What you need to do: Please convert the rows from the line containing "You are a GUI" through the end of the rows into a Markdown table with the columns No. and Text, skipping blank lines and leaving out the pictures.

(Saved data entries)

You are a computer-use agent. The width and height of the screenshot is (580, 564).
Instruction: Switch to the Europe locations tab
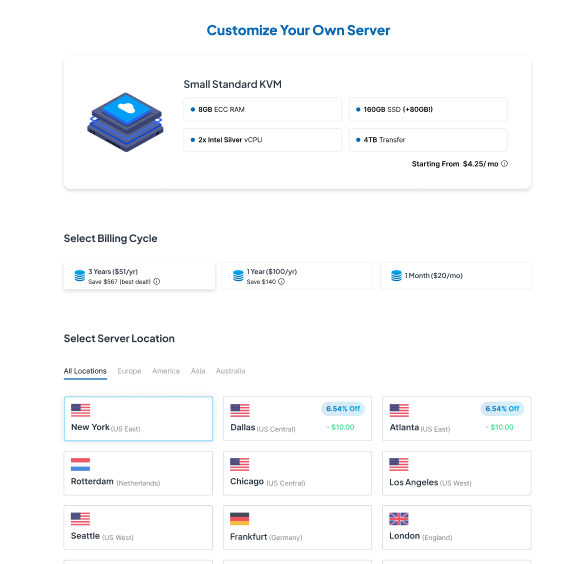[129, 371]
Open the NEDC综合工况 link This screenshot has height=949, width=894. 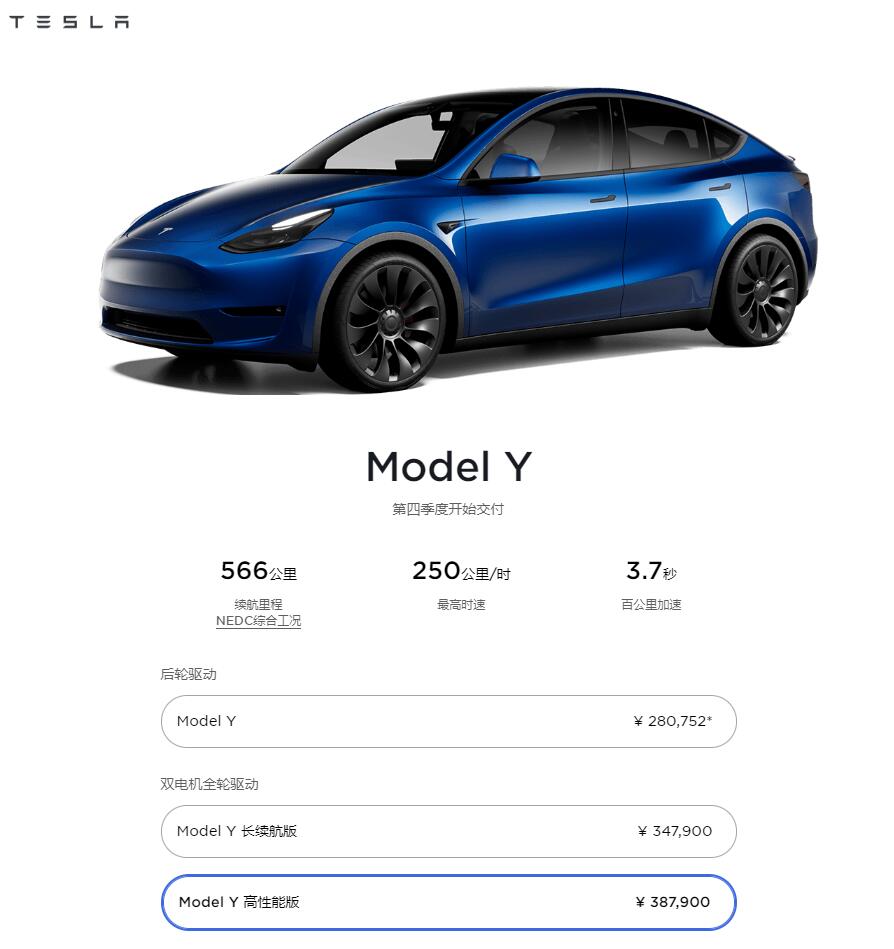259,620
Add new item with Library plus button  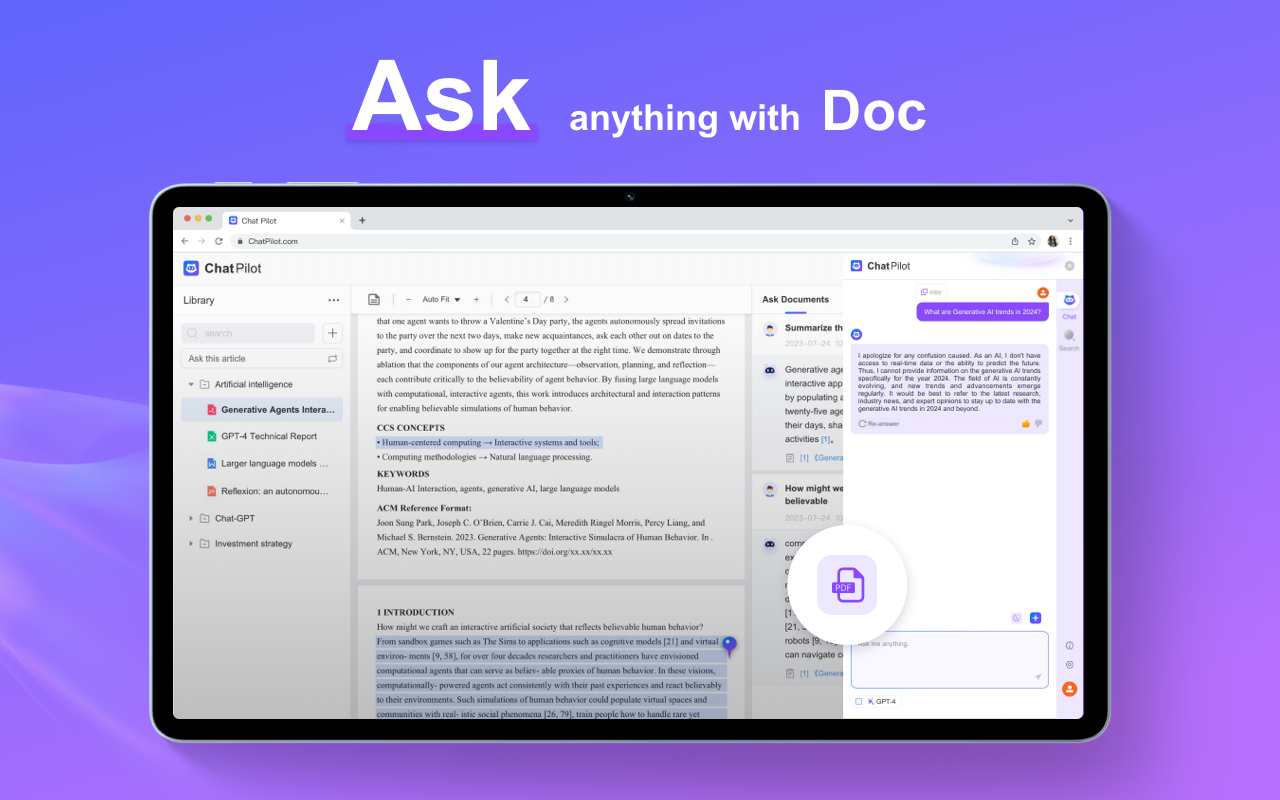[x=332, y=333]
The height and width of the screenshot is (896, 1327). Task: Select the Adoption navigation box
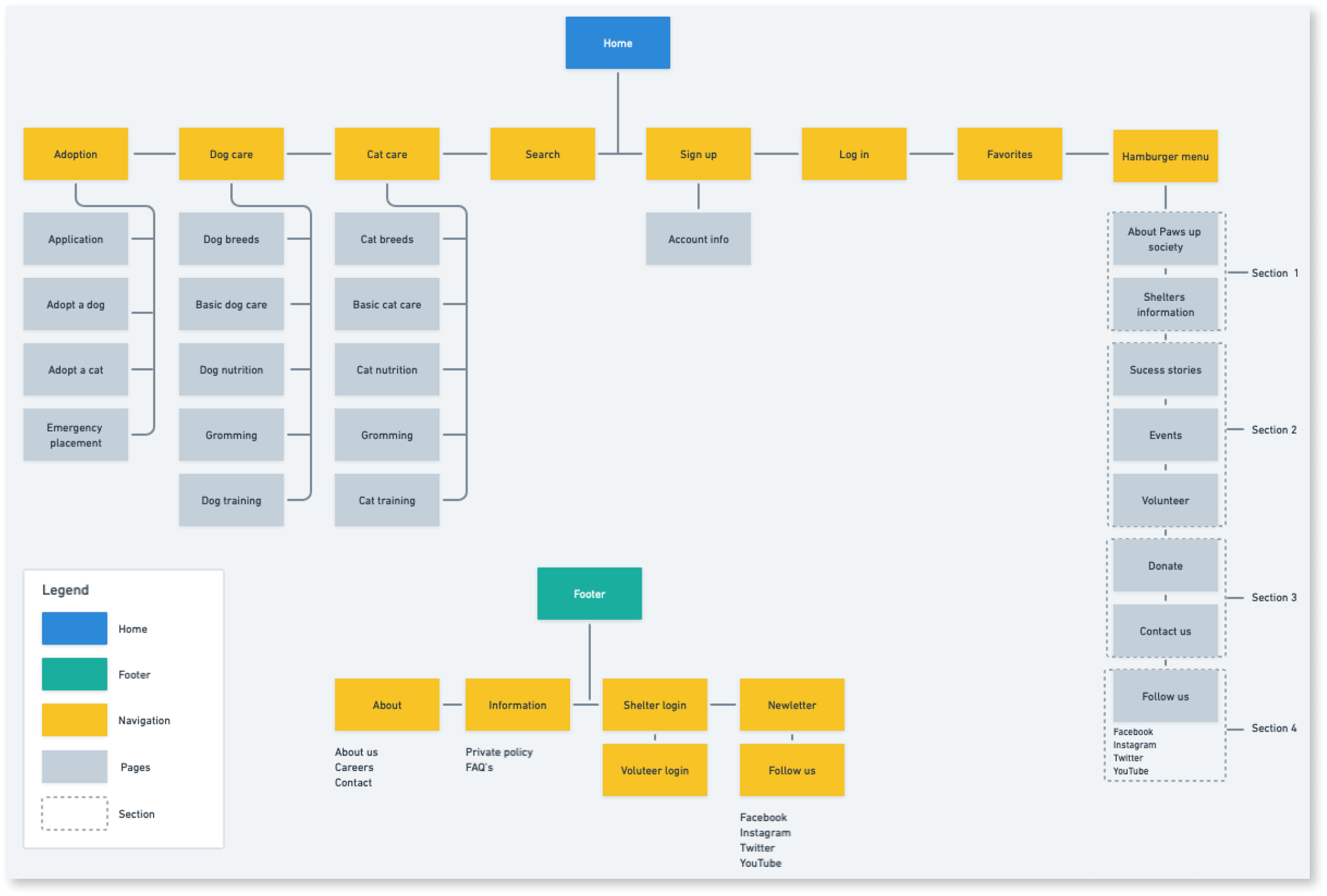coord(76,154)
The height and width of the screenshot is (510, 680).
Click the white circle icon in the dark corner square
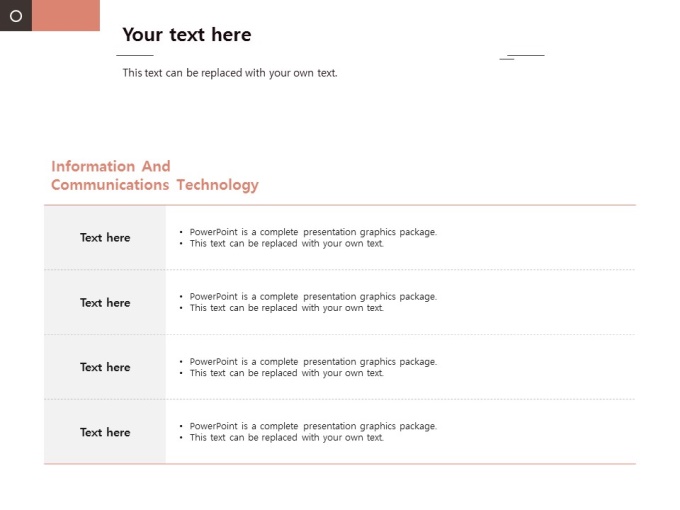click(16, 16)
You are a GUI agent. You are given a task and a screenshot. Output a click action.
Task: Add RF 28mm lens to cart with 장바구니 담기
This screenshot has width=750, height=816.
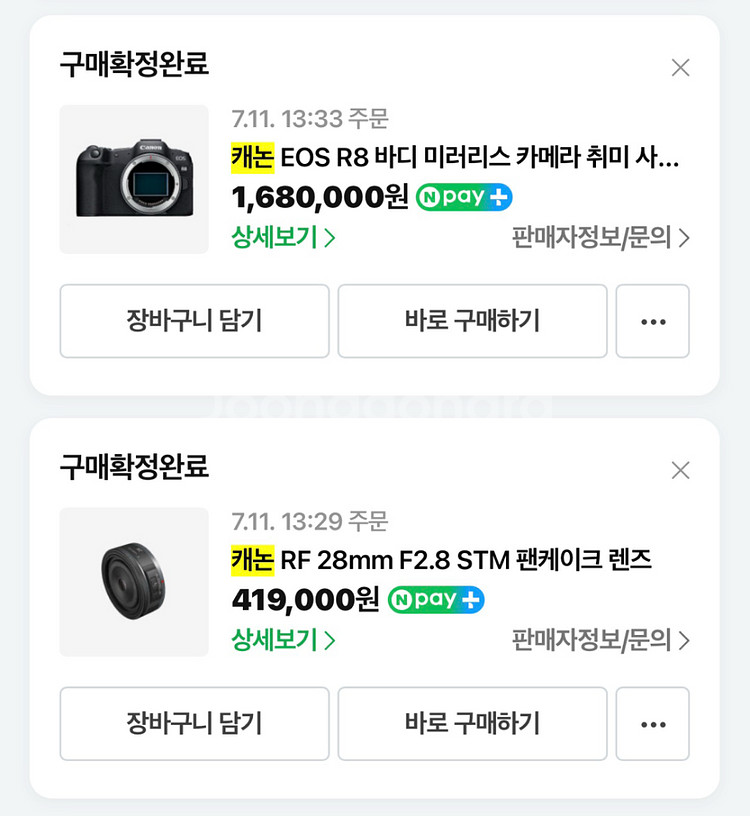pyautogui.click(x=194, y=723)
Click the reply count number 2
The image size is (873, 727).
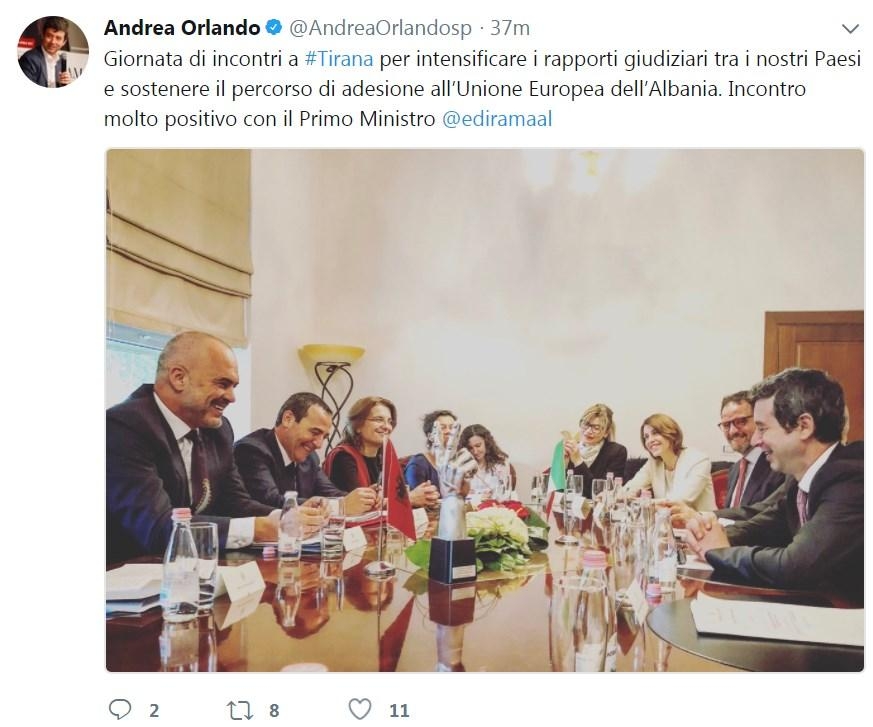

Full answer:
| No. | Text |
|---|---|
| 1 | You are a GUI agent. You are given a task and a screenshot. Output a click action. |
| 2 | Task: Add RF 28mm lens to cart with 장바구니 담기 |
| 3 | This screenshot has width=750, height=816. |
| 4 | pyautogui.click(x=194, y=723) |
| 5 | Click the reply count number 2 |
| 6 | The image size is (873, 727). |